**TASK GOAL**
The entries must be restated exactly as written.

(Records from a data collection)
○ ○ ○ ○

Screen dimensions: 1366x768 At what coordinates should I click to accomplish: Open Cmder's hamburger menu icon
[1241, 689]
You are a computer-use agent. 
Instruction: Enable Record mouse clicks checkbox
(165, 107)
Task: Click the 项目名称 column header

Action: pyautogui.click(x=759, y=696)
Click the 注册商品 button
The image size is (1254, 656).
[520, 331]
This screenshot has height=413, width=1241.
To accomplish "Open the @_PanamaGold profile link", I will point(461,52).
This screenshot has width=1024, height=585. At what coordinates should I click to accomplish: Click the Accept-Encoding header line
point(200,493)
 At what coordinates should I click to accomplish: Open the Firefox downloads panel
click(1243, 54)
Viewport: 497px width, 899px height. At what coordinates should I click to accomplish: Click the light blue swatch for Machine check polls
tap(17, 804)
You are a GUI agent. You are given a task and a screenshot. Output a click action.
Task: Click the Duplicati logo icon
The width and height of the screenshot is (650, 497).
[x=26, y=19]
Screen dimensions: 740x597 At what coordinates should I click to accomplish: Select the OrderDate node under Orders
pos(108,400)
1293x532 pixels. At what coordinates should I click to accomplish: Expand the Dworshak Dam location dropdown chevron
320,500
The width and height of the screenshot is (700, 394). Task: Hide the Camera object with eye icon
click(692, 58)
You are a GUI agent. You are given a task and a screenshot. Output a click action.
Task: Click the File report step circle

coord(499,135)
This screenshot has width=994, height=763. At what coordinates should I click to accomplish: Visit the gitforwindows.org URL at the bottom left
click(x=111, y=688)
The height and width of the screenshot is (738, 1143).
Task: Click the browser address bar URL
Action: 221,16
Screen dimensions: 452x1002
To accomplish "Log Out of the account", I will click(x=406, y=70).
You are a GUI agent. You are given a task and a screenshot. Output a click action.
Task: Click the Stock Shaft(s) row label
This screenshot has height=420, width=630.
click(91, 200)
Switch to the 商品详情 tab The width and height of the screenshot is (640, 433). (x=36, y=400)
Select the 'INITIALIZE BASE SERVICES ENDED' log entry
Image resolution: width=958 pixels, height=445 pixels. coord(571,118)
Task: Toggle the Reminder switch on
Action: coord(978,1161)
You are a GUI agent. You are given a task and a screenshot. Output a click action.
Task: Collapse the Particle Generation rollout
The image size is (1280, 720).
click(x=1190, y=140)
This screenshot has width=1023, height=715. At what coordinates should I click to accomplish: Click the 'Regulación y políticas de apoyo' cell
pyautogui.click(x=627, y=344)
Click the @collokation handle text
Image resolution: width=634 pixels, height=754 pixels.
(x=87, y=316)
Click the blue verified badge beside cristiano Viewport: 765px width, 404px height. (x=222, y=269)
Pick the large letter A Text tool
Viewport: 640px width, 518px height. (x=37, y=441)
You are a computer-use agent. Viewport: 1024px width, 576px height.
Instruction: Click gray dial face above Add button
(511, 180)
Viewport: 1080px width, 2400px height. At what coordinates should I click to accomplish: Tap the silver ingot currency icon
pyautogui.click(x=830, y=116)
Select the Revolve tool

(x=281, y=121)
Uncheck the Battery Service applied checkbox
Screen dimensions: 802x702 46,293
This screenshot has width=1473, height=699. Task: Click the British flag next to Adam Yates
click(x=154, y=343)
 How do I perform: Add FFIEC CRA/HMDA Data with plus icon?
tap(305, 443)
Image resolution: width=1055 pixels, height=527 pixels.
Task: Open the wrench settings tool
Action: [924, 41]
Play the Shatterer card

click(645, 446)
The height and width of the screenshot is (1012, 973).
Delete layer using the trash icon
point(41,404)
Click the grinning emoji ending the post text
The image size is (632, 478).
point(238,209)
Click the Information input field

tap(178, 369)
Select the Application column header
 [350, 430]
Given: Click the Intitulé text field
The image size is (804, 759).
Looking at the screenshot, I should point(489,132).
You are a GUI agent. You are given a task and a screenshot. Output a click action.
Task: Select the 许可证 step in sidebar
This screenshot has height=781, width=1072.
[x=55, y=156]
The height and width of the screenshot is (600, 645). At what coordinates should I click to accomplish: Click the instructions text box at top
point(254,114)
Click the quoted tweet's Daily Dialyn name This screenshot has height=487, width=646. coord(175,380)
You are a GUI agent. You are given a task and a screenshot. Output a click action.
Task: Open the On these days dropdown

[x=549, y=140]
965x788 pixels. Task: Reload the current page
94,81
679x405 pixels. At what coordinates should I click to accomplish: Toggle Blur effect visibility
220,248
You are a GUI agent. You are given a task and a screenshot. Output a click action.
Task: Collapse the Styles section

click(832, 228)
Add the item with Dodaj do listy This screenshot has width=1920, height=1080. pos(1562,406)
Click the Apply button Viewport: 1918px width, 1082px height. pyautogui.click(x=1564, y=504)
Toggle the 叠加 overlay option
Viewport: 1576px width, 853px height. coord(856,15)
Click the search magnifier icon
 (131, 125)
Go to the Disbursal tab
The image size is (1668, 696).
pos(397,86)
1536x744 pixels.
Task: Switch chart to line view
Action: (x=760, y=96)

○ ○ ○ ○

**RESULT OF THE EXERCISE**
Screen dimensions: 1366x768 At what coordinates should I click to accomplish: Open Cmder's hamburger menu icon
[1241, 689]
You are a computer-use agent. 
Instruction: Enable Record mouse clicks checkbox
(165, 107)
Task: Click the 项目名称 column header

Action: pyautogui.click(x=759, y=696)
Click the 注册商品 button
The image size is (1254, 656).
[520, 331]
This screenshot has height=413, width=1241.
To accomplish "Open the @_PanamaGold profile link", I will point(461,52).
This screenshot has width=1024, height=585. At what coordinates should I click to accomplish: Click the Accept-Encoding header line
point(200,493)
 At what coordinates should I click to accomplish: Open the Firefox downloads panel
click(1243, 54)
Viewport: 497px width, 899px height. At what coordinates should I click to accomplish: Click the light blue swatch for Machine check polls
tap(17, 804)
You are a GUI agent. You are given a task and a screenshot. Output a click action.
Task: Click the Duplicati logo icon
The width and height of the screenshot is (650, 497).
[x=26, y=19]
Screen dimensions: 740x597 At what coordinates should I click to accomplish: Select the OrderDate node under Orders
pos(108,400)
1293x532 pixels. At what coordinates should I click to accomplish: Expand the Dworshak Dam location dropdown chevron
320,500
The width and height of the screenshot is (700, 394). Task: Hide the Camera object with eye icon
click(692, 58)
You are a GUI agent. You are given a task and a screenshot. Output a click action.
Task: Click the File report step circle

coord(499,135)
This screenshot has width=994, height=763. At what coordinates should I click to accomplish: Visit the gitforwindows.org URL at the bottom left
click(x=111, y=688)
The height and width of the screenshot is (738, 1143).
Task: Click the browser address bar URL
Action: 221,16
Screen dimensions: 452x1002
To accomplish "Log Out of the account", I will click(x=406, y=70).
You are a GUI agent. You are given a task and a screenshot. Output a click action.
Task: Click the Stock Shaft(s) row label
This screenshot has height=420, width=630.
click(91, 200)
Switch to the 商品详情 tab The width and height of the screenshot is (640, 433). (x=36, y=400)
Select the 'INITIALIZE BASE SERVICES ENDED' log entry
Image resolution: width=958 pixels, height=445 pixels. coord(571,118)
Task: Toggle the Reminder switch on
Action: coord(978,1161)
You are a GUI agent. You are given a task and a screenshot. Output a click action.
Task: Collapse the Particle Generation rollout
The image size is (1280, 720).
click(x=1190, y=140)
This screenshot has width=1023, height=715. At what coordinates should I click to accomplish: Click the 'Regulación y políticas de apoyo' cell
pyautogui.click(x=627, y=344)
Click the @collokation handle text
Image resolution: width=634 pixels, height=754 pixels.
(x=87, y=316)
Click the blue verified badge beside cristiano Viewport: 765px width, 404px height. (x=222, y=269)
Pick the large letter A Text tool
Viewport: 640px width, 518px height. (x=37, y=441)
You are a computer-use agent. Viewport: 1024px width, 576px height.
Instruction: Click gray dial face above Add button
(511, 180)
Viewport: 1080px width, 2400px height. At what coordinates should I click to accomplish: Tap the silver ingot currency icon
pyautogui.click(x=830, y=116)
Select the Revolve tool

(x=281, y=121)
Uncheck the Battery Service applied checkbox
Screen dimensions: 802x702 46,293
This screenshot has width=1473, height=699. Task: Click the British flag next to Adam Yates
click(x=154, y=343)
 How do I perform: Add FFIEC CRA/HMDA Data with plus icon?
tap(305, 443)
Image resolution: width=1055 pixels, height=527 pixels.
Task: Open the wrench settings tool
Action: [924, 41]
Play the Shatterer card

click(645, 446)
The height and width of the screenshot is (1012, 973).
Delete layer using the trash icon
point(41,404)
Click the grinning emoji ending the post text
The image size is (632, 478).
point(238,209)
Click the Information input field

tap(178, 369)
Select the Application column header
 [350, 430]
Given: Click the Intitulé text field
The image size is (804, 759).
Looking at the screenshot, I should point(489,132).
You are a GUI agent. You are given a task and a screenshot. Output a click action.
Task: Select the 许可证 step in sidebar
This screenshot has height=781, width=1072.
[x=55, y=156]
The height and width of the screenshot is (600, 645). At what coordinates should I click to accomplish: Click the instructions text box at top
point(254,114)
Click the quoted tweet's Daily Dialyn name This screenshot has height=487, width=646. coord(175,380)
You are a GUI agent. You are given a task and a screenshot. Output a click action.
Task: Open the On these days dropdown

[x=549, y=140]
965x788 pixels. Task: Reload the current page
94,81
679x405 pixels. At what coordinates should I click to accomplish: Toggle Blur effect visibility
220,248
You are a GUI agent. You are given a task and a screenshot. Output a click action.
Task: Collapse the Styles section

click(832, 228)
Add the item with Dodaj do listy This screenshot has width=1920, height=1080. pos(1562,406)
Click the Apply button Viewport: 1918px width, 1082px height. pyautogui.click(x=1564, y=504)
Toggle the 叠加 overlay option
Viewport: 1576px width, 853px height. coord(856,15)
Click the search magnifier icon
 (131, 125)
Go to the Disbursal tab
The image size is (1668, 696).
pos(397,86)
1536x744 pixels.
Task: Switch chart to line view
Action: (x=760, y=96)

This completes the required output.